Supplied material section start

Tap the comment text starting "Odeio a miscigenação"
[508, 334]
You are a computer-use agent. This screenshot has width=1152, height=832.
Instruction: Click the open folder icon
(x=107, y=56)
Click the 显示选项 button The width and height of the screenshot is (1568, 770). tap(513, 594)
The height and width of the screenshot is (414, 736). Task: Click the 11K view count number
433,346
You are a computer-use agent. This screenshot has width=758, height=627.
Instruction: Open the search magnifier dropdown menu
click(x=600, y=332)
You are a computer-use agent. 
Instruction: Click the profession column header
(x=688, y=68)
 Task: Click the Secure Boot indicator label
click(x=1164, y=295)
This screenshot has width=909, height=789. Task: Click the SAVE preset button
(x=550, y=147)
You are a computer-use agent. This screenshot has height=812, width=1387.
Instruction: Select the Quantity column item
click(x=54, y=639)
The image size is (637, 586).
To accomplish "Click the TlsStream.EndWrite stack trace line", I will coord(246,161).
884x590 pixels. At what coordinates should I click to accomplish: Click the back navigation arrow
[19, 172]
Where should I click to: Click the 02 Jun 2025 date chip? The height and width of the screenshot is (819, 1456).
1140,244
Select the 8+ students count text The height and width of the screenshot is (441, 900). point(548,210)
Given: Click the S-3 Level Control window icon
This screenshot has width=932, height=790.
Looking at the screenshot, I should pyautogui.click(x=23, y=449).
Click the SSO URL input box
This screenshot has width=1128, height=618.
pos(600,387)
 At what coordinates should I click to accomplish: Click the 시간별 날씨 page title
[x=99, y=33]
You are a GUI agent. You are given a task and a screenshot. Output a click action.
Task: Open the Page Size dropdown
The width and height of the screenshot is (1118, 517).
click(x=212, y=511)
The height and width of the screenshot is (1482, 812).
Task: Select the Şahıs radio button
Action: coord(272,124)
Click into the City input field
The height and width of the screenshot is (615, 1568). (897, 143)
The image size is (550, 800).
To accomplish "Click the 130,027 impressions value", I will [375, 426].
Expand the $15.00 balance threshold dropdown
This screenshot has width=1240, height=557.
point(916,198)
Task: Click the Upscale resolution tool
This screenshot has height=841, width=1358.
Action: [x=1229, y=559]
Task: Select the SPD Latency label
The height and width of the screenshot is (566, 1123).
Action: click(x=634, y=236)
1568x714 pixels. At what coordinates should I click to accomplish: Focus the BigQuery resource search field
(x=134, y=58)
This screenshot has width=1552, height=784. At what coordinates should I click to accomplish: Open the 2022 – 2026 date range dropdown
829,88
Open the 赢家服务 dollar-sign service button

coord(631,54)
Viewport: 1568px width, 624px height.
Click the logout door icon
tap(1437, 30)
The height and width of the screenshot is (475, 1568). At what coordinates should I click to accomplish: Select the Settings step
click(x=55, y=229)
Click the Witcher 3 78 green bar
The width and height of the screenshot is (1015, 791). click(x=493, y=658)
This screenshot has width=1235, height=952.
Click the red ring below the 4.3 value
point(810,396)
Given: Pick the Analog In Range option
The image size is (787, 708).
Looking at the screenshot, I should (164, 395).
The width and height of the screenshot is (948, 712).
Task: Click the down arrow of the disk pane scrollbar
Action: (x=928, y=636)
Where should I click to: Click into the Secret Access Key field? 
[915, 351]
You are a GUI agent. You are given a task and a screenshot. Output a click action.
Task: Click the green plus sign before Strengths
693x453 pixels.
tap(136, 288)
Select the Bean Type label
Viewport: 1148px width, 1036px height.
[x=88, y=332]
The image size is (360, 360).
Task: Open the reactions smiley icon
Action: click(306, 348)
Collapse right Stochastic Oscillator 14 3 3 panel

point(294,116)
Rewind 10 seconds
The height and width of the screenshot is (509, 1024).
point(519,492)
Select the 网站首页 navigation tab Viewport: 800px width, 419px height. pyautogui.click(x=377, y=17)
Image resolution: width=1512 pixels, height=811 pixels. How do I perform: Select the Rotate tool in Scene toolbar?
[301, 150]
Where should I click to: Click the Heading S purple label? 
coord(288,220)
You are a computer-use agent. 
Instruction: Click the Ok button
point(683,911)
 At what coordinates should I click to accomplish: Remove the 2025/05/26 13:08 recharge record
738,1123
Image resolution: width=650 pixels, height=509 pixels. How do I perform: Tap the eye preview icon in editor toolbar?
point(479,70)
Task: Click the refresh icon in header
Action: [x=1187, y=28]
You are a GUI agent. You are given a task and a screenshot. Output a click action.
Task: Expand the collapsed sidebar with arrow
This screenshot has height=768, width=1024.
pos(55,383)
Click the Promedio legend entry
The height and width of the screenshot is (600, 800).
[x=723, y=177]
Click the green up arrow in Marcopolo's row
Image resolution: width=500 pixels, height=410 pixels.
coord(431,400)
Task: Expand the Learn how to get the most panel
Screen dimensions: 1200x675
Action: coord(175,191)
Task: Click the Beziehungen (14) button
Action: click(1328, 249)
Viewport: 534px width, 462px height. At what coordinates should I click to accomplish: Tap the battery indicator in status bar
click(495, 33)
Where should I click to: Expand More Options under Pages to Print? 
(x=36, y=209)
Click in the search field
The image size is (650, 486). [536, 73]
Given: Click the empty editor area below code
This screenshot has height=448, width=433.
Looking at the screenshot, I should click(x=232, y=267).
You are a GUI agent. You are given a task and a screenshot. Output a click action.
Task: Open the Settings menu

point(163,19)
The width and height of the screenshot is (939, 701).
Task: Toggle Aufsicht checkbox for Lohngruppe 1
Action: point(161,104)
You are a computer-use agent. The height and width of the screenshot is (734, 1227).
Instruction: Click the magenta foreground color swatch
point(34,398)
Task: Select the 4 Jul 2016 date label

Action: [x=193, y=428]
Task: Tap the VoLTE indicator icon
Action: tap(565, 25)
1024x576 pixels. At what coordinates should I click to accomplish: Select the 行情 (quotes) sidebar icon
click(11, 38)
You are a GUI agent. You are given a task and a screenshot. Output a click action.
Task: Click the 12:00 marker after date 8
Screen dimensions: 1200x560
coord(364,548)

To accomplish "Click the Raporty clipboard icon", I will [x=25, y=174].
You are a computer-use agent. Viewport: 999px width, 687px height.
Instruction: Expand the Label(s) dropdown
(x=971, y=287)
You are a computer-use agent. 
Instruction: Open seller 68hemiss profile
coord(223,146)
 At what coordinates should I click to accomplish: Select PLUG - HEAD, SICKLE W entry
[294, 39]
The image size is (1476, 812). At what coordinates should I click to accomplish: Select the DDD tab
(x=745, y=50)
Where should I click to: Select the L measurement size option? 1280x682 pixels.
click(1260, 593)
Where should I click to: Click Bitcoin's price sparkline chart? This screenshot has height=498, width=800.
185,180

Supplied material section end

== Exercise directions ==
In the listing above, find the line with "Select the 8+" and the line with "Task: Select the SPD Latency label", then reproduce both and every line between them exactly.

== Answer to this task ==
Select the 8+ students count text The height and width of the screenshot is (441, 900). point(548,210)
Given: Click the S-3 Level Control window icon
This screenshot has width=932, height=790.
Looking at the screenshot, I should pyautogui.click(x=23, y=449).
Click the SSO URL input box
This screenshot has width=1128, height=618.
pos(600,387)
 At what coordinates should I click to accomplish: Click the 시간별 날씨 page title
[x=99, y=33]
You are a GUI agent. You are given a task and a screenshot. Output a click action.
Task: Open the Page Size dropdown
The width and height of the screenshot is (1118, 517).
click(x=212, y=511)
The height and width of the screenshot is (1482, 812).
Task: Select the Şahıs radio button
Action: coord(272,124)
Click into the City input field
The height and width of the screenshot is (615, 1568). (897, 143)
The image size is (550, 800).
To accomplish "Click the 130,027 impressions value", I will [375, 426].
Expand the $15.00 balance threshold dropdown
This screenshot has width=1240, height=557.
point(916,198)
Task: Click the Upscale resolution tool
This screenshot has height=841, width=1358.
Action: [x=1229, y=559]
Task: Select the SPD Latency label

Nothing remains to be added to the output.